Wie wenig Rahlfs damals ahnte, was für ein Mammutprojekt er da angestoßen hatte, lässt sich einer Bemerkung in der von ihm verfassten Denkschrift an das Ministerium aus dem Jahre 1907 entnehmen. „Die Dauer des Unternehmens schätze ich auf 30 Jahre“, schrieb er darin.
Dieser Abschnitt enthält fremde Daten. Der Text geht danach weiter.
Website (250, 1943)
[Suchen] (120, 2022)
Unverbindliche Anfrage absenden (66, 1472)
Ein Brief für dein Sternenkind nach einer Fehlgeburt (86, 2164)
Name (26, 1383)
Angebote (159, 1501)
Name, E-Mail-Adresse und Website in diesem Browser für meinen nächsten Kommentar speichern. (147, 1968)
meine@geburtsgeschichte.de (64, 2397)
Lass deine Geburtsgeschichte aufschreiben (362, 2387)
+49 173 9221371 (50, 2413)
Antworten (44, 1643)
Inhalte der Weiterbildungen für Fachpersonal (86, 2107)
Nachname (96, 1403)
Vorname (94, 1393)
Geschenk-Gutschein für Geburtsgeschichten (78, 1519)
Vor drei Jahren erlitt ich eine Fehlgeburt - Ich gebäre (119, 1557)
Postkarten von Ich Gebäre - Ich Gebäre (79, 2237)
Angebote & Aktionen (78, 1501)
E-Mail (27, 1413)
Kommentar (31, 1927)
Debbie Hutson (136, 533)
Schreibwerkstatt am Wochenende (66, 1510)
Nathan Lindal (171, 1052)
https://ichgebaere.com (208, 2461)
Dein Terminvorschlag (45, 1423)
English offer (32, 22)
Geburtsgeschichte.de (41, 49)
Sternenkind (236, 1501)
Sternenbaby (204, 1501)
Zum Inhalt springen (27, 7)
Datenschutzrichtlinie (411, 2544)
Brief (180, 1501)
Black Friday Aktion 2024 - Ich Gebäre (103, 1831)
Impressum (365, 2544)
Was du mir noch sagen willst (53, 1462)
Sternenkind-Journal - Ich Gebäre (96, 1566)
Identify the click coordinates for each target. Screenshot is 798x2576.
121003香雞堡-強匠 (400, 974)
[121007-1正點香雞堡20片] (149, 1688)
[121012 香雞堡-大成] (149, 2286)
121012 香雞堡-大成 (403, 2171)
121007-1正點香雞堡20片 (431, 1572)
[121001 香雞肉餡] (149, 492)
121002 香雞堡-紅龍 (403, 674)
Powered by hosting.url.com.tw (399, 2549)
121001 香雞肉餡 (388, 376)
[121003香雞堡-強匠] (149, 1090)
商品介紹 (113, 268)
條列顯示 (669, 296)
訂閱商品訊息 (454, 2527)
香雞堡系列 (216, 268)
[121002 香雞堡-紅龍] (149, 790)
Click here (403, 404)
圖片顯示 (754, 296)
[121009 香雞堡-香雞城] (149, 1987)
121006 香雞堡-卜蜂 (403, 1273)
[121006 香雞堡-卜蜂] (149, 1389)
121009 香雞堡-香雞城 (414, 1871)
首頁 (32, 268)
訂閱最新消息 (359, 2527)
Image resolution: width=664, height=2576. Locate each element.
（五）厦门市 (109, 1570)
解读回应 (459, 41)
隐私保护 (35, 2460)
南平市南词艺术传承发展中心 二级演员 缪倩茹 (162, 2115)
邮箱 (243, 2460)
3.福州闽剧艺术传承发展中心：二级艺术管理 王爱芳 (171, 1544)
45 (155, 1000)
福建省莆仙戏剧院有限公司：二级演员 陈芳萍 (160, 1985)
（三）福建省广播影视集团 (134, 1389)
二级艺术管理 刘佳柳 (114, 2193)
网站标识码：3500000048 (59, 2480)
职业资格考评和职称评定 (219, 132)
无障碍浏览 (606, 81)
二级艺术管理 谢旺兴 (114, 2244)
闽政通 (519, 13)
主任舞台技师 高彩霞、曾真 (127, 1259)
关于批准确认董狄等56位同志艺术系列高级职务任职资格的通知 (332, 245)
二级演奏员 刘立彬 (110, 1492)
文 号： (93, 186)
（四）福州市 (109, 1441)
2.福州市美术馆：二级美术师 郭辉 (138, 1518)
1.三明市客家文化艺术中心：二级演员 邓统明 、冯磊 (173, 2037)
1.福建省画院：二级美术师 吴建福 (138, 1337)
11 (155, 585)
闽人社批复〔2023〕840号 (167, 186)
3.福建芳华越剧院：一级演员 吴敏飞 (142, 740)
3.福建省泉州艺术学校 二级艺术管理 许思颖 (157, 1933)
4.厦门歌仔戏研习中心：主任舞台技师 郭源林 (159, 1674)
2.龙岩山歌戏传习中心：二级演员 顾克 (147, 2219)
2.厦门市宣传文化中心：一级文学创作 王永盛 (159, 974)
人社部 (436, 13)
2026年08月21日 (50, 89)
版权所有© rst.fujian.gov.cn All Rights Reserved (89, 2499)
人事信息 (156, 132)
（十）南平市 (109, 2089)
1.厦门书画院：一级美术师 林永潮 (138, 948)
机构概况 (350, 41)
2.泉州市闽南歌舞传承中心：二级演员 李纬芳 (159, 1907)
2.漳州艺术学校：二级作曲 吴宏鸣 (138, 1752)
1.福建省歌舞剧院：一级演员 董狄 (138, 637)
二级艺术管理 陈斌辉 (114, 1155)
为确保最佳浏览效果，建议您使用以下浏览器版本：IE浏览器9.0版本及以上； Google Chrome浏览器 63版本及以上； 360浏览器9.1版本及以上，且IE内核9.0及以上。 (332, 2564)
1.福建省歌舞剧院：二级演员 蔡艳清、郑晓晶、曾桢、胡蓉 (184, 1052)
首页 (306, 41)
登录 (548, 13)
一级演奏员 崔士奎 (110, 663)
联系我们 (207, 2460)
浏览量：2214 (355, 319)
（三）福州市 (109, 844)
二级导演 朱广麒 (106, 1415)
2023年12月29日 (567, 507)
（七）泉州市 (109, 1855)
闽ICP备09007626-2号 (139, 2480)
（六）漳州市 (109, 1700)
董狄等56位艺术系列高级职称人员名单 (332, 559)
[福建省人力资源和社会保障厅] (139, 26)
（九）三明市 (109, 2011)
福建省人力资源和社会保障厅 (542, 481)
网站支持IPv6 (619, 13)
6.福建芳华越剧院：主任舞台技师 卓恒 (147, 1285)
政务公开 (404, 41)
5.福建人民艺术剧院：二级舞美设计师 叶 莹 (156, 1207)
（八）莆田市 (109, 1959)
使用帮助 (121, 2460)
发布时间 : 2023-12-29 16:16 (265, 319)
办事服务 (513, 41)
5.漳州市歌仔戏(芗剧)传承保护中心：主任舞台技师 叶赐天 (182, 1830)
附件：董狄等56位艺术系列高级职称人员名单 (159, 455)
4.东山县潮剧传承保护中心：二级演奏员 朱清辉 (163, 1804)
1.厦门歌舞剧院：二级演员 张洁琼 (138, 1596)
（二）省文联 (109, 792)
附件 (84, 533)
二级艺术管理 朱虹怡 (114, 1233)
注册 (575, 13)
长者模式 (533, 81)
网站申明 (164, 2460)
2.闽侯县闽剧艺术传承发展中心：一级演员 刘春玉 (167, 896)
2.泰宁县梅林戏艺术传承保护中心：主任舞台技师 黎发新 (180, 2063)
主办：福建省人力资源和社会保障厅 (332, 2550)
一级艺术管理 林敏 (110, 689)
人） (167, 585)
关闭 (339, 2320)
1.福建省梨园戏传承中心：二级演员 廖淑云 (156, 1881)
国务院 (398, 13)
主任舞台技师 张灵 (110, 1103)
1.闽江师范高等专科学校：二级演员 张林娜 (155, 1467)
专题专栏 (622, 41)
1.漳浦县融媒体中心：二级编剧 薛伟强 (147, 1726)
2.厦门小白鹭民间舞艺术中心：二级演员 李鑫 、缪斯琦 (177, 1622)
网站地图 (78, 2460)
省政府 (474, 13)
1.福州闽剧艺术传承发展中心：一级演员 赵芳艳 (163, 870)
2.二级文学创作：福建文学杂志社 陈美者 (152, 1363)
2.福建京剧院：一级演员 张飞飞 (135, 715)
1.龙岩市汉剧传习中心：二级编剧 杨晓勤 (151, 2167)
Zunächst versuchte Rahlfs herauszufinden, wo sich welche Septuaginta-Handschrift befanden. Dazu führte er Korrespondenzen mit Kollegen in der der ganzen Welt, reiste in unzählige Bibliotheken, fotografierte dort die Texte und schrieb sie per Hand ab. Eine enorme Leistung, wie der Theologe Bernhard Neuschäfer urteilt, der seit fünf Jahren in vorderster Reihe im Septuaginta-Projekt mitarbeitet. Rahlfs habe in Bibliotheken „so gut wie nichts“ übersehen.

Die ursprüngliche Übersetzung wieder freizulegen, komme einer archäologischen oder sogar detektivischen Arbeit gleich, sagt Neuschäfer. Ihren ursprünglichen Anspruch, die Übersetzung komplett zu rekonstruieren, haben die Forscher längst relativiert. Neuschäfer spricht deshalb lieber von einer „so vollständig wie möglichen Erfassung der gesamten griechischen handschriftlichen Überlieferung“.

Die Göttinger Septuaginta-Arbeitsstelle verfügt inzwischen über eine einzigartige Sammlung von Fotografien, Mikrofilmen und digitalisierten Fassungen der griechischen Handschriften. 23 Bände der Septuaginta-Edition sind schon erschienen, rund zwei Drittel der geplanten Gesamtausgabe. 2015 soll das Projekt abgeschlossen sein.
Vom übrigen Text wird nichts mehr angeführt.